Warm, loving, and honest to a fault, John is an ideal husband trapped in the awkward body of a superannuated boy. “I’m like Shrek,” this adorably homely man cries in wonder at the interest shown in him by Molly (Marisa Tomei), the only woman at the party who will give him the time of day. Few actresses in or out of Hollywood have moved into middle age more intelligently than Tomei—and without conceding the sweetly erotic sensuality that has made her such a blast all the way back to My Cousin Vinny. Without doing much of anything, she makes us see how this glamorous, opaquely sad fox might be charmed by John’s oafish candor. It’s not long before John himself, marveling at his luck but wondering why his first lover in seven years never invites him back to her house, follows her home and finds out.

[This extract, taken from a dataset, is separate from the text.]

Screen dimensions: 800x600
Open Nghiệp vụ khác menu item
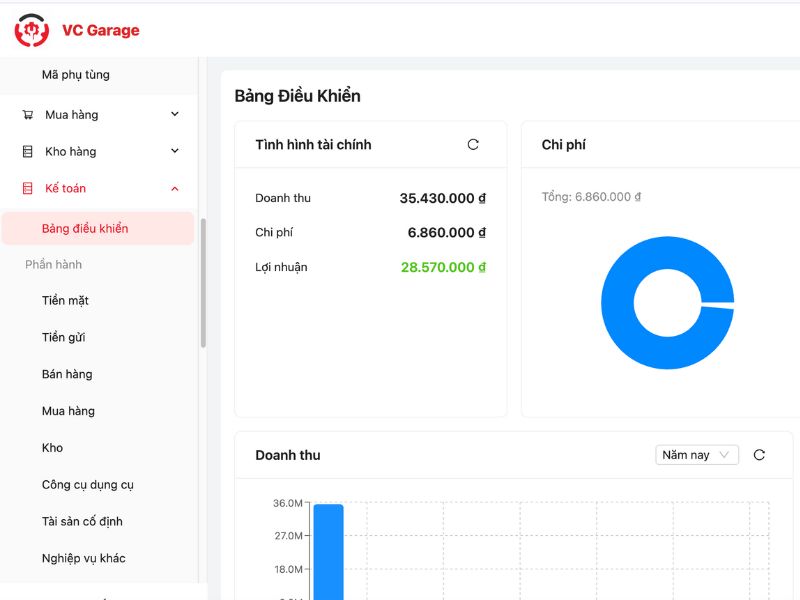pyautogui.click(x=84, y=559)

As bad seeds go, Molly’s son, Cyrus, seems polite and innocuous enough at first. With his round, staring blue eyes, goldfish lips, and unhelpful shirt stretched over a huge gut, Jonah Hill looks, as always, like a slightly astonished honeydew melon. But the actor cannily dials down the schoolboy hysteria that has defined his persona in the Judd Apatow oeuvre, into a lethally seditious calm that threatens to break any second. Co-dependent doesn’t begin to describe the bond between Molly and Cyrus, who is “focusing” on a “music career” largely confined to their cramped living room, where he bangs out new-agey compositions on a synthesizer. “It’s great to have a new dad,” he tells John with imperturbable calm soon after they’ve met, then slides into the bathroom where his mother is taking a shower. By now, you’ll be less surprised than John is to learn that Molly never fully closes her bedroom door, even when there’s company sleeping over.

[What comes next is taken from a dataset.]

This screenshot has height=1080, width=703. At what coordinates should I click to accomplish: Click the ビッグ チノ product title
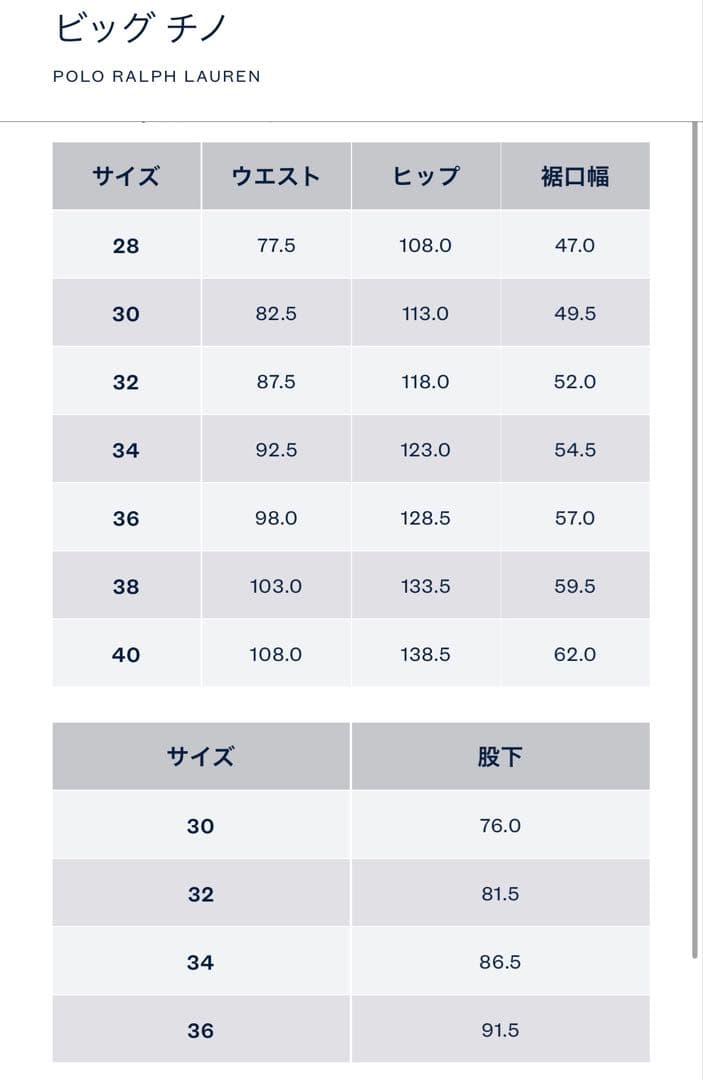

So begins a slow war of attrition as excruciatingly funny to watch as it is horrifying to be caught up in, a face-off between a naïve man who doesn’t know what it means to play mind games, a woman too smart not to know what she claims not to know, and her son, the emotional terrorist. Physically, they make a wildly incongruous trio, this tiny, sexy woman, her ungainly boyfriend, and the humongous son who uses every tool in his repertoire to sabotage their romance. Yet nothing—not even the carving knife Cyrus holds in his fat paw when John stumbles upon him making a midnight sandwich—is overplayed in a movie that wanders teasingly along the border between sorrow and laughter.

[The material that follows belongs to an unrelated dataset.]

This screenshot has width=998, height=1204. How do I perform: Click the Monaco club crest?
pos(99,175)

Jay and Mark Duplass, whose enjoyably meandering first film, The Puffy Chair, was made for $15,000, direct Cyrus. The brothers come loosely associated with the mumblecore movement, membership in which, so far as I can tell, is determined by a blithe indifference to story structure. Known to employ a hair-raisingly improvisational shooting style, the Duplasses shoot in chronological order, altering the script as necessary and editing the footage they have at the end of each day. That Cyrus was made with Hollywood money (Ridley and Tony Scott, neither famous for the experimental method, are executive producers) and with big-name stars may account for the satisfying formal coherence of this hilarious, often surprising movie.
Cyrus may be a conniving monster, but he isn’t the only one here who needs to pry himself loose from an overly protective woman. How you read the ending of this wickedly ambiguous, yet strangely tender parsing of modern relationships will depend to a degree on which genre you think the film falls into, but far more on whether you think there’s such a thing, in this age of perpetual youth, as a grown-up.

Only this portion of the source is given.